[Extracted data entries]

+++

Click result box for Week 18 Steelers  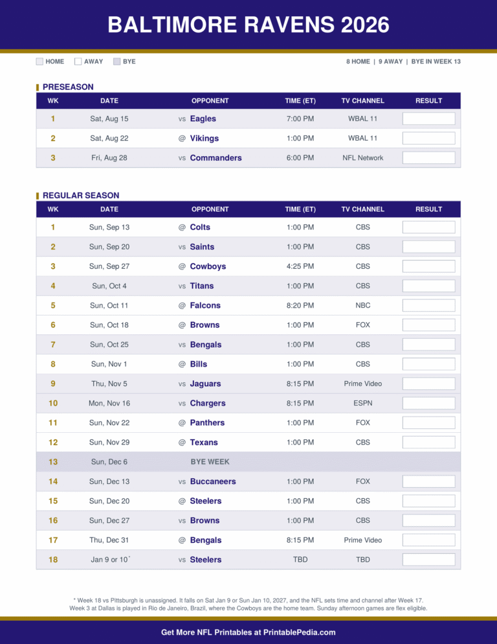pyautogui.click(x=428, y=559)
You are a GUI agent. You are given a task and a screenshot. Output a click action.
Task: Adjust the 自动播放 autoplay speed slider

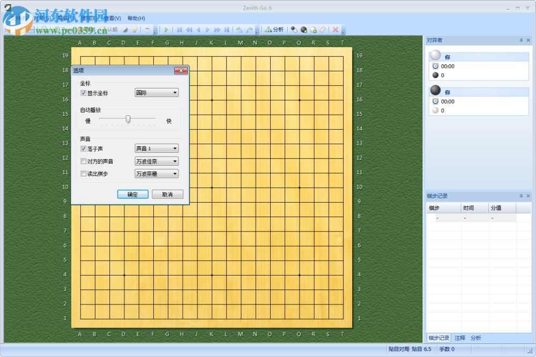coord(128,120)
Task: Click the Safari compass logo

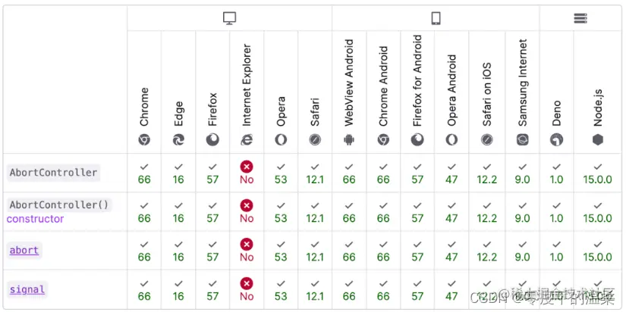Action: click(315, 139)
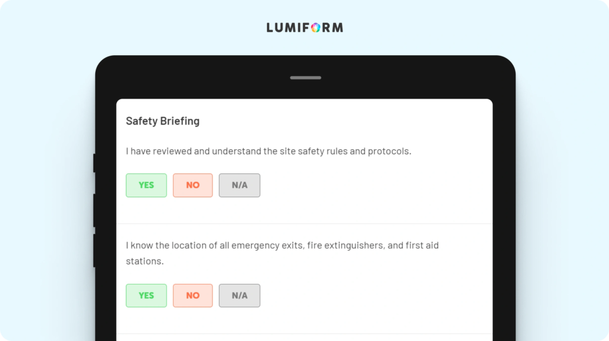The image size is (609, 341).
Task: Click the emergency exits statement text
Action: coord(282,253)
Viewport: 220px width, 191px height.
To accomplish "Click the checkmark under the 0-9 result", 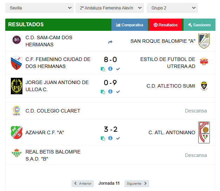I will [x=118, y=92].
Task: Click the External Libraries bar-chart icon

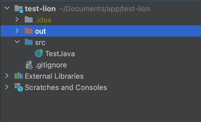Action: [x=19, y=76]
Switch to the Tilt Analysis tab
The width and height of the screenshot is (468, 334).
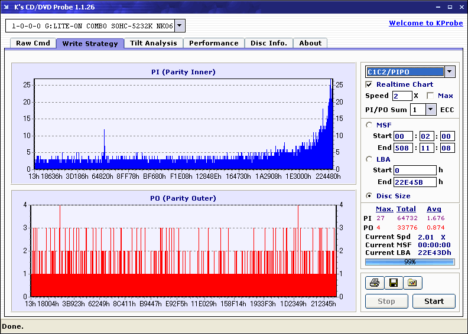click(x=153, y=43)
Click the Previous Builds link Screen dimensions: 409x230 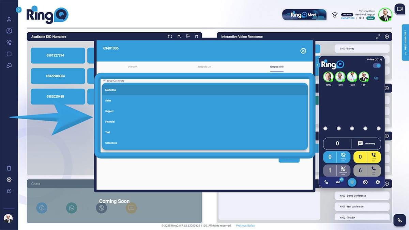click(245, 226)
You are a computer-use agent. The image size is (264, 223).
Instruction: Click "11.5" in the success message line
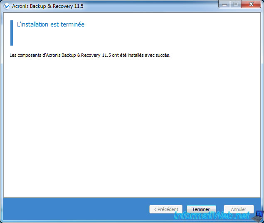point(107,55)
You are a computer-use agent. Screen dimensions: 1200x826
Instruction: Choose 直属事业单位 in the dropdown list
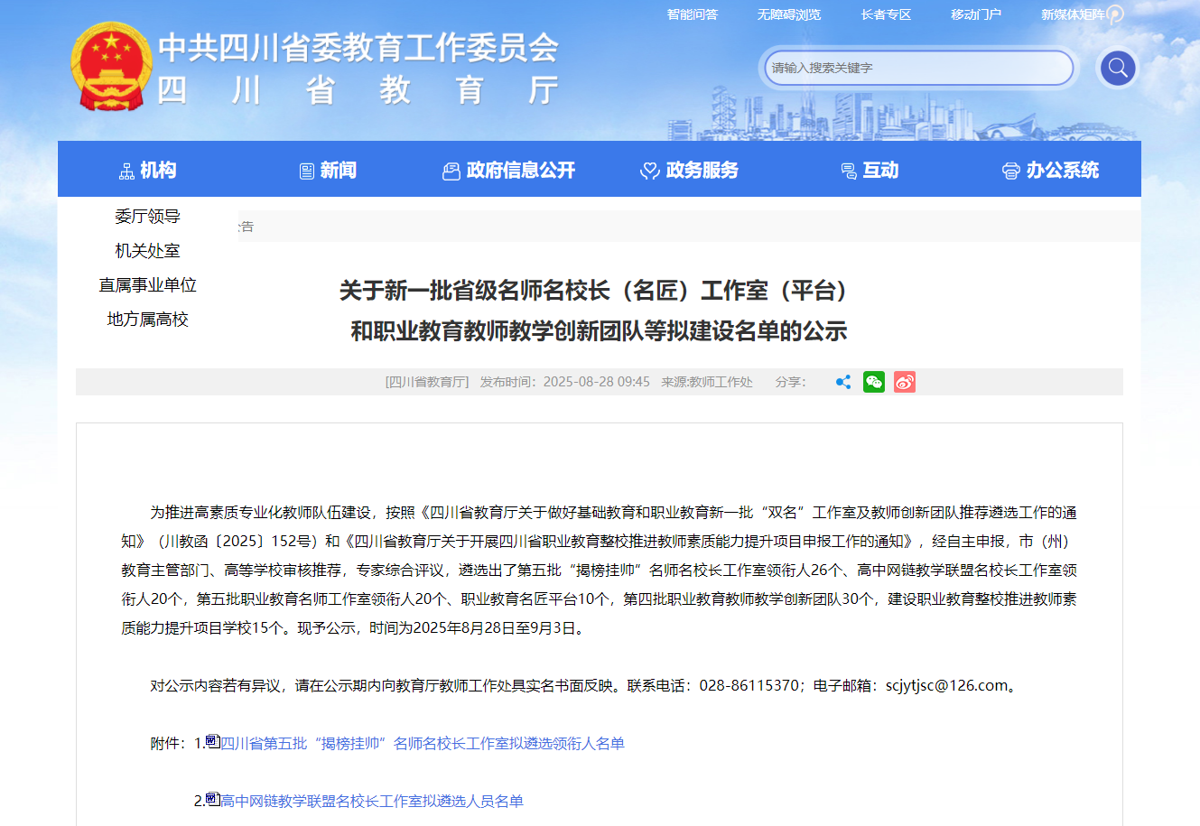[x=148, y=285]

+++

:: Prompt ::
With the pictures left out, give again exactly the lines from the one with "You are a computer-use agent. Screen" through the end of the data, both included.

:: Solution to this problem ::
You are a computer-use agent. Screen dimensions: 1200x826
Instruction: Choose 直属事业单位 in the dropdown list
[x=148, y=285]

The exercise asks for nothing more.